Um artigo publicado no jornal dos principais promotores da China propõe endurecer a forma como o país trata casos de lavagem de dinheiro com criptoativos. Entre as ideias, estão considerar o uso de mixers (serviços que embaralham transações para dificultar o rastreamento) e de moedas de privacidade como sinal de possível ocultação de recursos.
O que aconteceu: o texto defende novas regras para aceitar e analisar provas em blockchain e sugere criar presunções de intenção em determinadas operações. Na prática, isso pode facilitar o enquadramento de transações com ferramentas voltadas à privacidade como suspeitas de lavagem de dinheiro.
Outro ponto: o artigo também propõe uma plataforma estatal para vender moedas apreendidas pelas autoridades.

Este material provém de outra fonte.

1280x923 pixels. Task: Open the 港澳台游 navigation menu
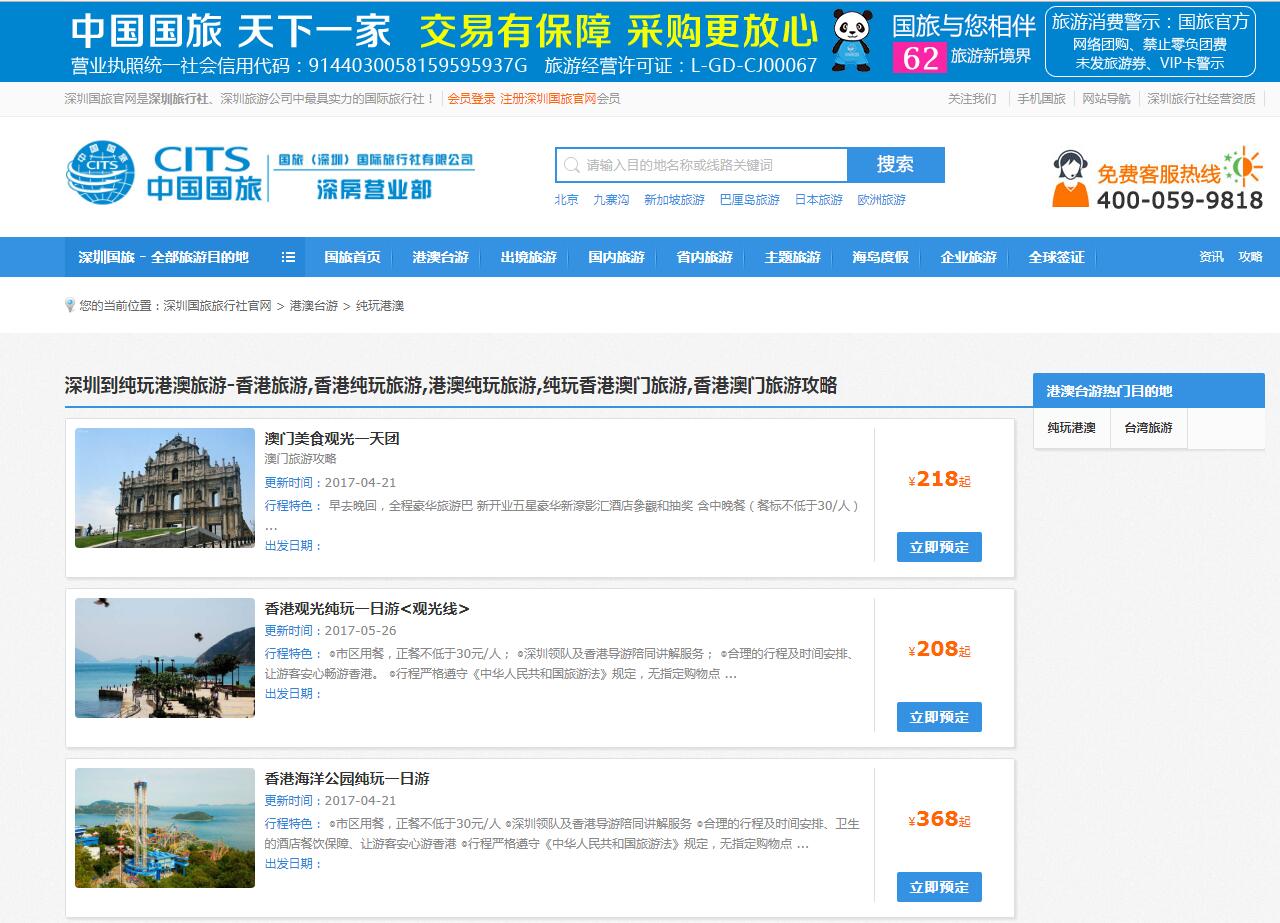[x=439, y=257]
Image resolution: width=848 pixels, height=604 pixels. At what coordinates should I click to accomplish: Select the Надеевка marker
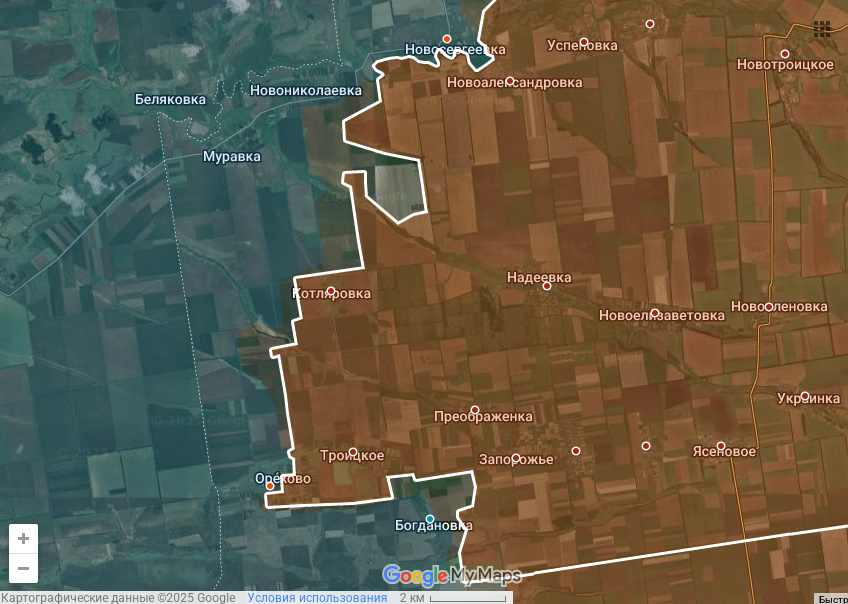(x=547, y=286)
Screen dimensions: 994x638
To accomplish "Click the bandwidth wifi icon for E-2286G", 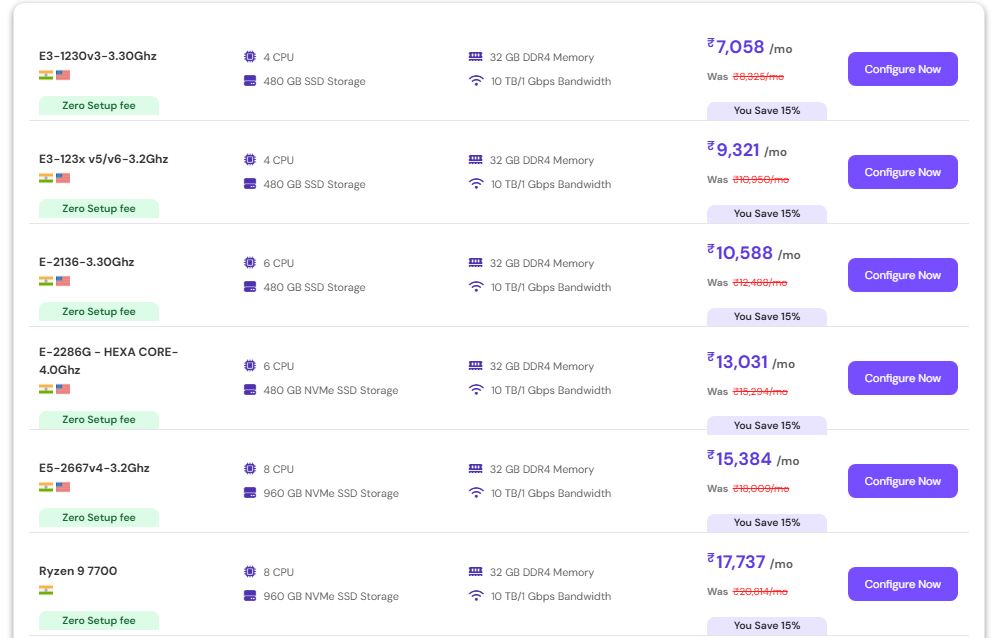I will (x=475, y=390).
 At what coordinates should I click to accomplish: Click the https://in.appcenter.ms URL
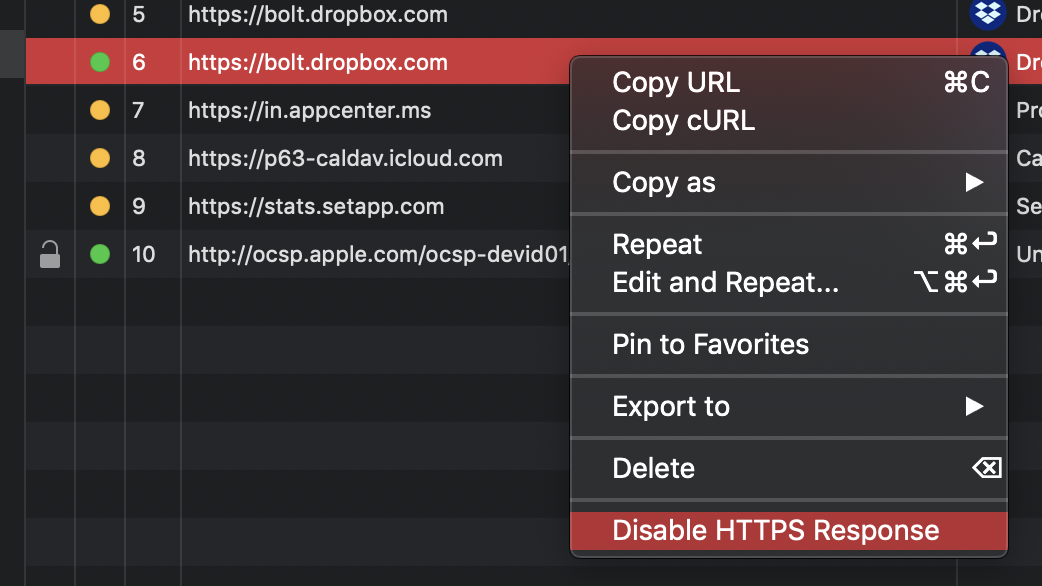pos(308,110)
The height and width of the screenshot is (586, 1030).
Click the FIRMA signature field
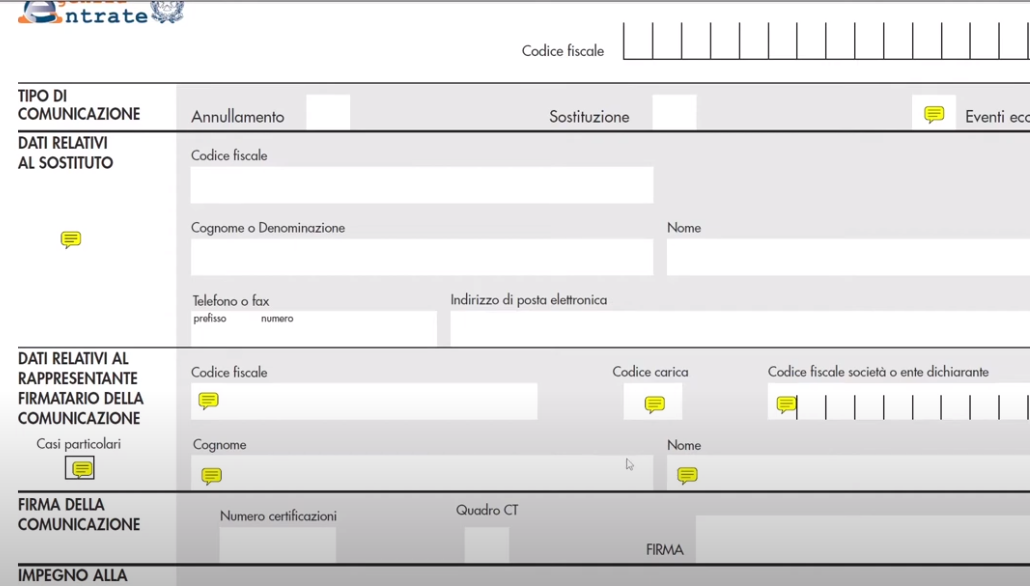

A medida abriria um caminho formal para a liquidação de criptoativos confiscados em investigações.
Para o leitor brasileiro, o caso mostra como o uso de ferramentas de privacidade em cripto segue no radar de autoridades no mundo todo, tema que também pode influenciar debates regulatórios e de fiscalização no Brasil.
O texto citado não anuncia uma nova lei nem detalha valores, datas ou ativos específicos. Ainda assim, a sinalização chama atenção porque parte de um veículo ligado ao alto escalão da acusação pública chinesa.